Count the lines in the data below that contain the string "marker", treating uppercase and lowercase as different. Reply with the number alone.
--- start of Available records ---
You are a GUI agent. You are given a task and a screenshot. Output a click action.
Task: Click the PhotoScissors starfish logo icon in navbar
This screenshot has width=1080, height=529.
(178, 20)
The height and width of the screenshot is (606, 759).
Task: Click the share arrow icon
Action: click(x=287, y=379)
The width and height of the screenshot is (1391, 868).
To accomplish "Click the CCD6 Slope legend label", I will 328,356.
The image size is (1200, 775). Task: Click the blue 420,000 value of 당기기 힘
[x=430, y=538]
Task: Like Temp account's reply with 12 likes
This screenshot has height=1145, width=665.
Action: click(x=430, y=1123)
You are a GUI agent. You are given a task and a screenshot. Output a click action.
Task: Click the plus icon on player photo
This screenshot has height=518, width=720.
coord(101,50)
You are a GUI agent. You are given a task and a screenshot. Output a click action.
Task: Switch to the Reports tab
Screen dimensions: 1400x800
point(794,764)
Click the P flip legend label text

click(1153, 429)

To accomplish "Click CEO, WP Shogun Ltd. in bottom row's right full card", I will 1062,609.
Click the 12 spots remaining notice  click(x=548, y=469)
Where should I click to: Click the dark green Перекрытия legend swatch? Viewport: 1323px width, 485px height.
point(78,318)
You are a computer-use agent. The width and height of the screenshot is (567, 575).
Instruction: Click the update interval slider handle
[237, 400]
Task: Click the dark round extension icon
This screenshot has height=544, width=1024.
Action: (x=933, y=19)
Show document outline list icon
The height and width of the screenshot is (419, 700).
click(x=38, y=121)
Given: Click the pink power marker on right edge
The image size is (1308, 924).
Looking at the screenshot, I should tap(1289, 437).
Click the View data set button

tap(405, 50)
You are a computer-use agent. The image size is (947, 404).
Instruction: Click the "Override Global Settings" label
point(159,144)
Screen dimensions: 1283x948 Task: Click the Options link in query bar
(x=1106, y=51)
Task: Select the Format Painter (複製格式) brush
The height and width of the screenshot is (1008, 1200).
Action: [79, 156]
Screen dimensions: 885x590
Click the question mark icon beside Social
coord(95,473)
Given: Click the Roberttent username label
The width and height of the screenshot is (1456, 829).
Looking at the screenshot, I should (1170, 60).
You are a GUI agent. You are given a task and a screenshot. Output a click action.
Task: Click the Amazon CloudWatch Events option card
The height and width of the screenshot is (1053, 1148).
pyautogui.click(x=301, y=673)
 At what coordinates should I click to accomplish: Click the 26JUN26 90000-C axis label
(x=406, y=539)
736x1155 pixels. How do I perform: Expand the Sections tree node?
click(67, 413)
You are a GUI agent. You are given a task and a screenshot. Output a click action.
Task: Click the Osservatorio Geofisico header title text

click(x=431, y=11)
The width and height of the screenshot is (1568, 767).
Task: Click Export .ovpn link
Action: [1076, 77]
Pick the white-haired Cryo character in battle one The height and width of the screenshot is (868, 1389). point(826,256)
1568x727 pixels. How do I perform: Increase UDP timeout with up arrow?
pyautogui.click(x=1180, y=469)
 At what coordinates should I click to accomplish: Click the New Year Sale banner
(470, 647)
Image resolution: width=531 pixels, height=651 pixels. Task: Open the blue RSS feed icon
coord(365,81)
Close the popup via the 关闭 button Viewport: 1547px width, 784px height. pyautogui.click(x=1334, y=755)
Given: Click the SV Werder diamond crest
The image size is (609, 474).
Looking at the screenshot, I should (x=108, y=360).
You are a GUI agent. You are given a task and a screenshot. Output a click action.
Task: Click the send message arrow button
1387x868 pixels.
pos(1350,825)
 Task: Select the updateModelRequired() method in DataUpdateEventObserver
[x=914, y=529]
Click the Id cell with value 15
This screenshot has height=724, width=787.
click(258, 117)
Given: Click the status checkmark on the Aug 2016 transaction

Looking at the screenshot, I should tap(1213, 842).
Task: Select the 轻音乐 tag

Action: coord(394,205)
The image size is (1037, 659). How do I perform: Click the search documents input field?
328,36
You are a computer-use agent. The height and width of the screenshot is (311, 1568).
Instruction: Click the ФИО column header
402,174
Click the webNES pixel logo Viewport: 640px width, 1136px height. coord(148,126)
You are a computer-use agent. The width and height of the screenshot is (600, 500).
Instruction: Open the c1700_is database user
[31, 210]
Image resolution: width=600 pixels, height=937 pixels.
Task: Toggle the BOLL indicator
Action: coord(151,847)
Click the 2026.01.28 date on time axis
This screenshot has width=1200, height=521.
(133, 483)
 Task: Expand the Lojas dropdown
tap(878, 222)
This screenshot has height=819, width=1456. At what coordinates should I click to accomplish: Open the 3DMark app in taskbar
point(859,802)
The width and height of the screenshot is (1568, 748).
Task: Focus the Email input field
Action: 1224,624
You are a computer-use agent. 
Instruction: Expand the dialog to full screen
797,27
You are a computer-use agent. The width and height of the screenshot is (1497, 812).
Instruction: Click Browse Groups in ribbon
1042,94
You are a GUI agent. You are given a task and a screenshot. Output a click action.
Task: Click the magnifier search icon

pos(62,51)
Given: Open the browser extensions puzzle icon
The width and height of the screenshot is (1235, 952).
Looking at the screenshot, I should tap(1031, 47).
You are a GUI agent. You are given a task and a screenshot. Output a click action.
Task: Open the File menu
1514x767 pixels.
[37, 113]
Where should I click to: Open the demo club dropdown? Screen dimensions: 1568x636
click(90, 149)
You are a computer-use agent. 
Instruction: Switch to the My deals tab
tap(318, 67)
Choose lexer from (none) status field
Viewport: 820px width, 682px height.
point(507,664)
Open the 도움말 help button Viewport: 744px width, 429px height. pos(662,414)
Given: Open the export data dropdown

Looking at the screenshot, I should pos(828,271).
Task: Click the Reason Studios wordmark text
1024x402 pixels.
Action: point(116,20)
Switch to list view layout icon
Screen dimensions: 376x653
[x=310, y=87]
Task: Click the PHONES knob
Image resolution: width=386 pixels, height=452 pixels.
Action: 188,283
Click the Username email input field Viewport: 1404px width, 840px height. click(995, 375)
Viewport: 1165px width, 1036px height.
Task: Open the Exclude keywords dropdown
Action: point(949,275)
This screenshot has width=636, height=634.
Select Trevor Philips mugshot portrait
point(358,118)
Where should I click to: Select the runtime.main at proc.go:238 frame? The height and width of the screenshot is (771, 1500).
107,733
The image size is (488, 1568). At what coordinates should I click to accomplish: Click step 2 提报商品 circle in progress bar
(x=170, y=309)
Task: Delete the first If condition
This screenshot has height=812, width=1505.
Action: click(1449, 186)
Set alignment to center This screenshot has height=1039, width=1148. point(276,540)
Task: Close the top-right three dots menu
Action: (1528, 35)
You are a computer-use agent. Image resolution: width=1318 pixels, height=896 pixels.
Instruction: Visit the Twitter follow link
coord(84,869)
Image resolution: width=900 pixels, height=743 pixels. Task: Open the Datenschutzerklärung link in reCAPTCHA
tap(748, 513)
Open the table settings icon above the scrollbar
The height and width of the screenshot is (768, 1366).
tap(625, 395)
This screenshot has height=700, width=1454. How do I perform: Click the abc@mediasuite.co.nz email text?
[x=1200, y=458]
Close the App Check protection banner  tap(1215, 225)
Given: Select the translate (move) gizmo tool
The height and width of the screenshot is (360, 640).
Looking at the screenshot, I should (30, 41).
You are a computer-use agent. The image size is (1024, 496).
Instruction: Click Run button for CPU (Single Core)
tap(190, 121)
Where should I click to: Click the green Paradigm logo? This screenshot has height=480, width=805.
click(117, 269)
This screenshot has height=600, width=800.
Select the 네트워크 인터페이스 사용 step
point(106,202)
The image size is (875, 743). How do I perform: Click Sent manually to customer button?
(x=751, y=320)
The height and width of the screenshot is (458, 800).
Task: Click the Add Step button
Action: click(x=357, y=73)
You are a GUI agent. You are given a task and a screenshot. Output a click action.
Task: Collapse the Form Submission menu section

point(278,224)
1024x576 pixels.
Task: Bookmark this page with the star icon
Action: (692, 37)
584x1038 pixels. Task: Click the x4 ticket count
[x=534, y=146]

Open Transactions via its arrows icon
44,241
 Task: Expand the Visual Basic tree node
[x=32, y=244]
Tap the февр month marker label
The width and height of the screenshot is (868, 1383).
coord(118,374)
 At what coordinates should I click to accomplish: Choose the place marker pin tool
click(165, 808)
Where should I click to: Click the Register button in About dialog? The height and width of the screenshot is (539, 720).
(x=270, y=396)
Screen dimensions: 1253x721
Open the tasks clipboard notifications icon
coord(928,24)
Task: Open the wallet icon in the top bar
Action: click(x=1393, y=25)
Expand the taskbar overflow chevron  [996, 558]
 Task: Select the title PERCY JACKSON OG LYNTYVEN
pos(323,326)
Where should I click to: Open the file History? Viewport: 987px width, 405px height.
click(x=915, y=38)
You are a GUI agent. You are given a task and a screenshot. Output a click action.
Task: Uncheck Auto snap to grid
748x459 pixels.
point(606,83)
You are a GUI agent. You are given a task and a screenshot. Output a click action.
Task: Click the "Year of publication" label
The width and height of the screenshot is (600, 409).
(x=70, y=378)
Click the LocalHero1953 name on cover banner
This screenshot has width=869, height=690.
--- end of Available records ---
→ **Response below**: 3